● TASK SET
- A) Edit the passage on counting steps with bit operations: write out the part starting with "if(num < TIPPING_POINT)" and going on through "int CountSteps(int x)", changing "TIPPING_POINT" to "THRESHOLD".
- B) In the passage on counting steps with bit operations, shorten the paragraph that begins "There is one more thing that can be done" and keep its main facts.
- C) Extend the passage on counting steps with bit operations, picking up after its final line.

● TEXT BLOCK
======
If you look at the bits as the game progresses, you can reframe the problem. Subtracting 1 from an odd number is flipping the right-most bit from 1 to 0. Dividing by 2 is shifting the bits 1 place to the right.

Example in binary:

1001101

There are four 1-bits, which means 4 subtractions of 1. The left most 1 bit is in the 7th position, which means 6 divisions by 2. There is an exception to this rule when the input is 0, so this is the (almost) final formula:

if (num == 0) return 0;
return (number of 1-bits) + (number of bits to the right of the left-most 1-bit);

A genius SWAR algorithm can be used to count the 1-bits:

public int BitCount(int x)
{
    x -= (x >> 1) & 0x55555555;
    x = ((x >> 2) & 0x33333333) + (x & 0x33333333);
    return (((x >> 4) + x) & 0x0f0f0f0f) * 0x01010101 >> 24;
}

To count the bits on the right of the left-most 1-bit, we can turn them all into 1s by overlapping the number (| operator) with bit shifts of itself:

public int FillGaps(x)
{
    x |= x >> 1;
    x |= x >> 2;
    x |= x >> 4;
    x |= x >> 8;
    return x | x >> 16;
}

The final function is:

public int CountSteps_NoLoop(int num)
{
    if(num == 0) return 0;
    return BitCount(num) + BitCount(FillGaps(num)) - 1;
}

There is one more thing that can be done to make the function even faster: because this function is so complicated with lots of bitwise operations, it is slower than a loop for small numbers, so you can do something like this:

public int CountSteps(int num)
{
    const int TIPPING_POINT = 32; // or 16 with Roslyn 3.4 compiler (according to my benchmarks)
    if(num < TIPPING_POINT)
    {
        return CountSteps_Loop(num); // method from my other answer
    }
    else
    {
        return CountSteps_NoLoop(num);
    }
}

Since I already went this far, why not go all the way and avoid function calls and variable declarations (who needs meaningful names):

public int CountSteps(int x)
{
    if(x < 32)
    {
        int c = -1;
        do
        {
            c += 1 + (x & 1);
        } while ( (x >>= 1) != 0);

        return c;
    }
    else
    {
        int s = x - ((x >> 1) & 0x55555555);
        s = ((s >> 2) & 0x33333333) + (s & 0x33333333);

        x |= x >> 1; 
        x |= x >> 2;
        x |= x >> 4;
        x |= x >> 8;
        x |= x >> 16;

        x -= (x >> 1) & 0x55555555;
        x = ((x >> 2) & 0x33333333) + (x & 0x33333333);

        return ((((s >> 4) + s) & 0x0f0f0f0f) * 0x01010101 >> 24)
             + ((((x >> 4) + x) & 0x0f0f0f0f) * 0x01010101 >> 24) - 1;
    }
}

Update: more optimizations!
======
● PROVIDED DATA
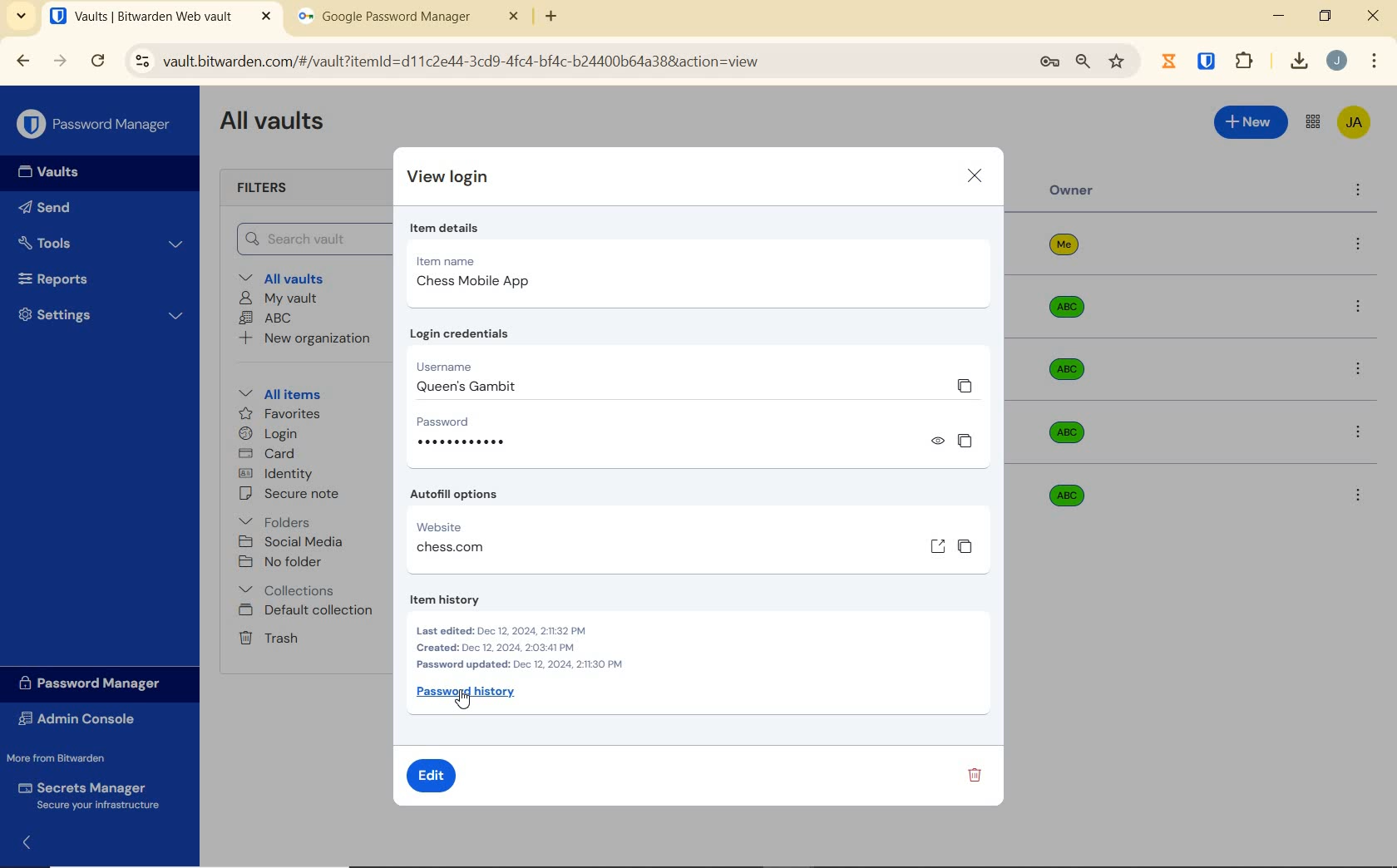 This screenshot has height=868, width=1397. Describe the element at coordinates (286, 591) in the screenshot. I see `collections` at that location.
======
● TASK RESPONSES
- A)
if(num < THRESHOLD)
    {
        return CountSteps_Loop(num); // method from my other answer
    }
    else
    {
        return CountSteps_NoLoop(num);
    }
}

Since I already went this far, why not go all the way and avoid function calls and variable declarations (who needs meaningful names):

public int CountSteps(int x)

- B) Because of its many bitwise operations, this function is slower than a loop for small numbers, so it can be made faster with something like this:

- C)
The main reason I kept the if statement until now is not to speed up the case of 16 smallest numbers, that was just an opportunity to make better use of an if statement that I needed anyway to take care of the case of 0 input. Now I got rid of this if statement and instead of subtracting 1 from the bit count at the end (which created the exception for 0), I shift one bit off of the number before counting the bits (2nd line inside the function). Also according to my benchmarks this shift is faster than subtracting 1 in the end.

I also optimized the return statement by adding both bit counts as early as possible before finishing the count (see the 2nd last line).

public int CountSteps(int x)
{
    int s = x - ((x >> 1) & 0x55555555);
    x = (x >> 1) | (x >> 2);
    x |= x >> 2;
    x |= x >> 4;
    x |= x >> 8;
    x |= x >> 16;
    x -= (x >> 1) & 0x55555555;
    x = ((x >> 2) & 0x33333333) + (x & 0x33333333)
        + ((s >> 2) & 0x33333333) + (s & 0x33333333);
    return (((x >> 4) & 0x0f0f0f0f) + (x & 0x0f0f0f0f)) * 0x01010101 >> 24;
}

Benchmarking: (with the highest 40 million values of int as function input)

  • code with loop: 3.89s
  • my fancy code: 0.48s
  • with processor instructions: 0.38s

The performance gap will grow if the functions are extended to handle longs, because it's O(1) vs O(n).


Using hardware instructions is the fastest, and makes much clearer code:

public int CountSteps(int x)
{
    return 32 - BitOperations.LeadingZeroCount((uint)x >> 1)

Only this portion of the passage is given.